Ein Großteil der jährlich rund 270.000 Schlaganfälle in Deutschland wird durch ein Blutgerinnsel ausgelöst. Dieser sogenannte Thrombus verschließt ein Blutgefäß im Gehirn, so dass Teile des Gehirns nicht mehr mit Sauerstoff versorgt werden können. Je länger der Gefäßverschluss andauert, desto mehr Nervengewebe wird unterversorgt und stirbt ab. Ob die Katheterbehandlung auch bei bereits größeren Hirninfarkten hilft, war bislang unklar. Dank der Ergebnisse einer internationalen klinischen Studie unter Leitung des Universitätsklinikums Hamburg-Eppendorf und des Universitätsklinikums Heidelberg werden auch diese Patientinnen und Patienten künftig von einer Katheterbehandlung profitieren können. Das ergab eine erste Auswertung.

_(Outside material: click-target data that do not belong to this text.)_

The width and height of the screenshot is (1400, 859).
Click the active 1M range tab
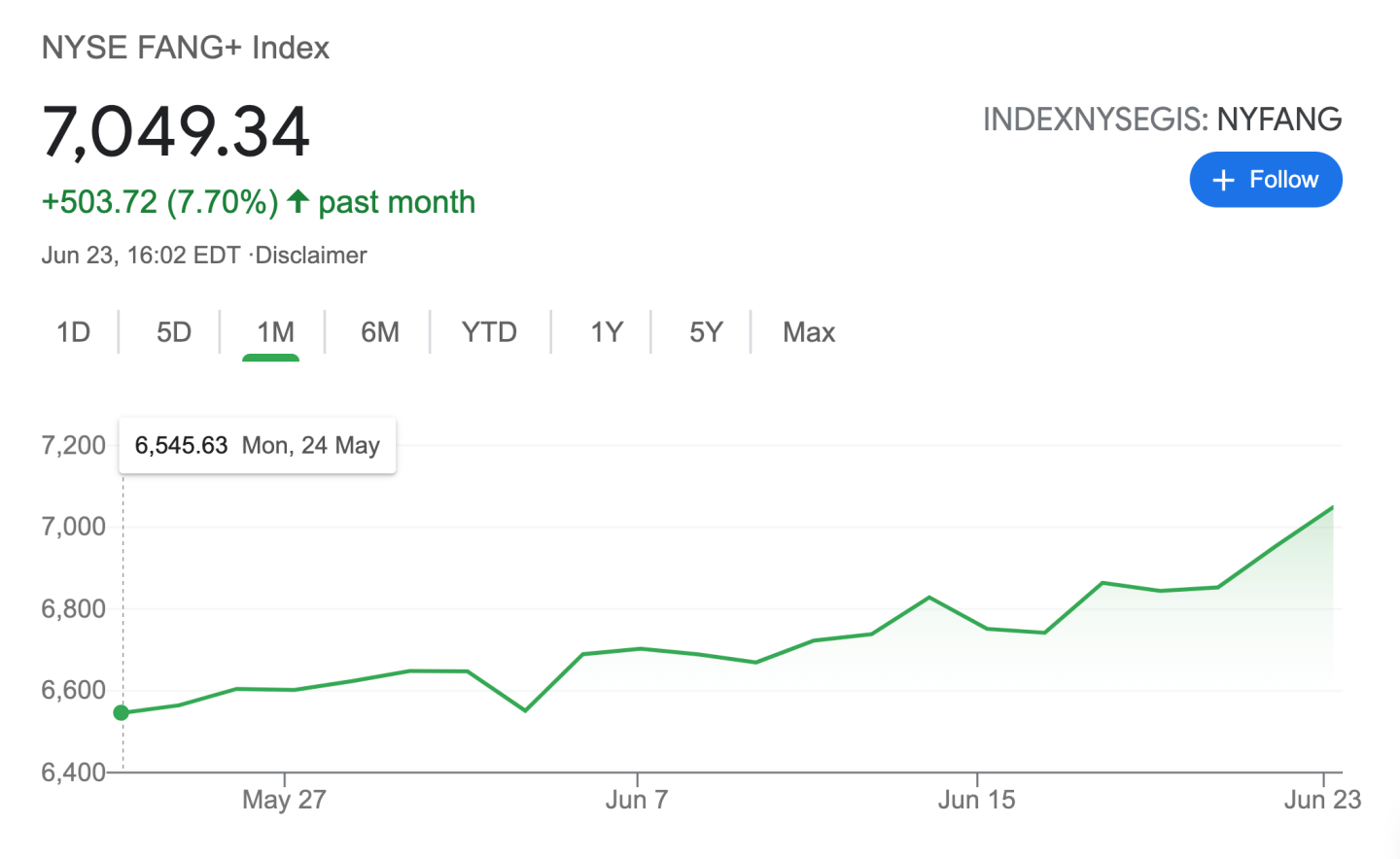point(275,332)
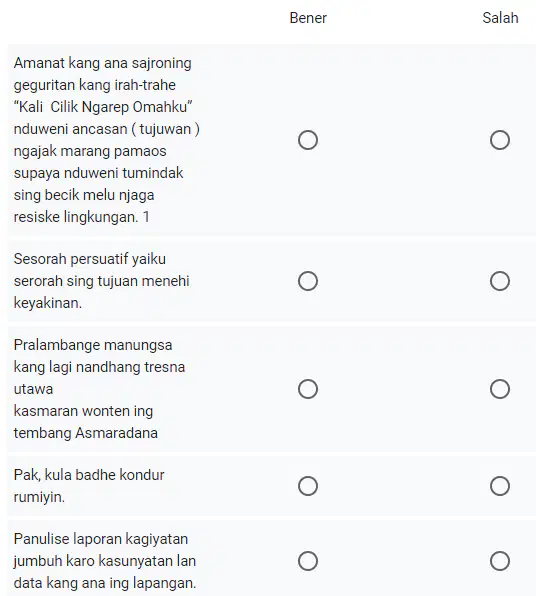Click the Bener column header
The image size is (536, 596).
pos(308,18)
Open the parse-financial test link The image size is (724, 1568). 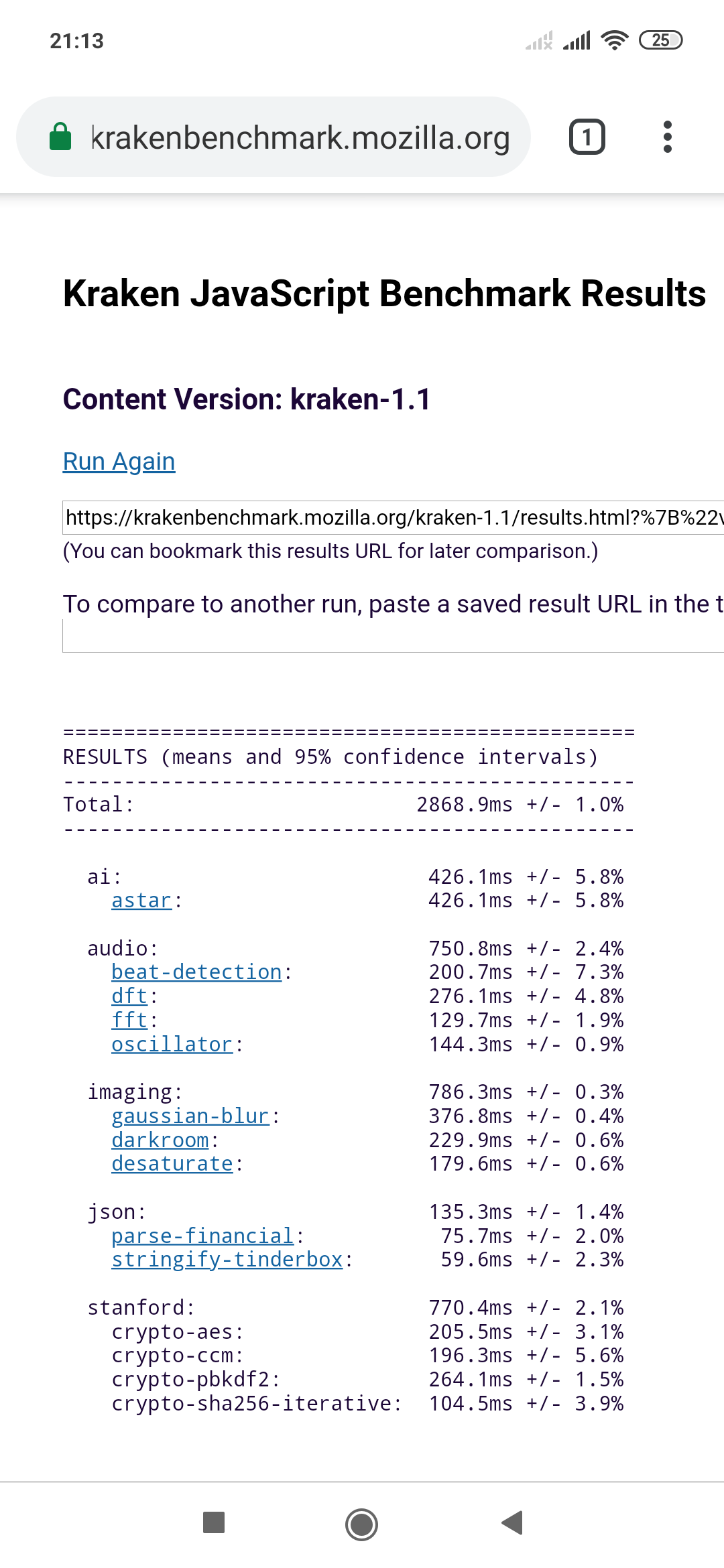tap(202, 1236)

Kein Ausschlusskriterium mehr?
Untersucht wurde die Behandlung von Patientinnen und Patienten mit einem akuten ischämischen Schlaganfall (Hirninfarkt), dem ein großer Gefäßverschluss zugrunde lag, der bereits zu einem größeren Infarktkern geführt hatte. Die Betroffenen wurden nach dem bei klinischen Studien üblichen Zufallsprinzip entweder der medikamentösen Standardtherapie oder zusätzlich einer Katheterbehandlung zugeteilt. Bei dieser sogenannten endovaskulären Thrombektomie wird ein Katheter unter Röntgenkontrolle von der Leiste aus in die Arterien des Gehirns vorgeschoben, um anschließend das Blutgerinnsel zu entfernen, das den Gefäßverschluss verursacht hat. Bislang wurde die Katheterbehandlung bei Schlaganfallpatientinnen und -patienten gemäß internationaler Leitlinien nur dann angewandt, wenn nachweisbar erst wenig Hirngewebe durch den Schlaganfall geschädigt worden war.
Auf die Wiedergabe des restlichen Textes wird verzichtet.